We should remember however that there was no-one more marginalised than Jesus. Crucifixion was the ultimate rejection. Yet Jesus triumphed and is loved and acknowledged by more of humanity today than ever. The first Christians suffered for three centuries from social ostracisation and persecution. Yet Christianity triumphed to become the largest identifiable social grouping in today’s world. The 16th Century reformers were few at the beginning and yet Protestant Christianity led and inspired what has become western civilisation. At University in the nineteen seventies we were told that the Church of Scotland would be non-existent by 2007. Today we hear that the revised date in 2060.

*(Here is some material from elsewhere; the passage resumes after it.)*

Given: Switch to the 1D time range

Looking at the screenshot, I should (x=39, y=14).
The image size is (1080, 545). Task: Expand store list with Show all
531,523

Undeniably however, today we are in a struggle for Christ, for His truth and teaching, for His work and example, for his death and resurrection. But we are free to follow Him and stand up for him. We are free to gather for worship. We will always be able to pray no matter our circumstances because prayer is an affair of our innermost being. Contemporary values are against us, the nation’s politics are against us, the media is largely against us, popular culture is against us, atheists and secularists are very much against us. But the example of Richard Dawkins – a person so up himself – becoming himself a god and usurping the claims of Christ encourages us because when human beings choose the lesser to worship they make idols for themselves and these idols fail dramatically. We may not wish to be falsely triumphalistic but we can rejoice in the love of Our Risen Lord for us and return that love with our life devotion.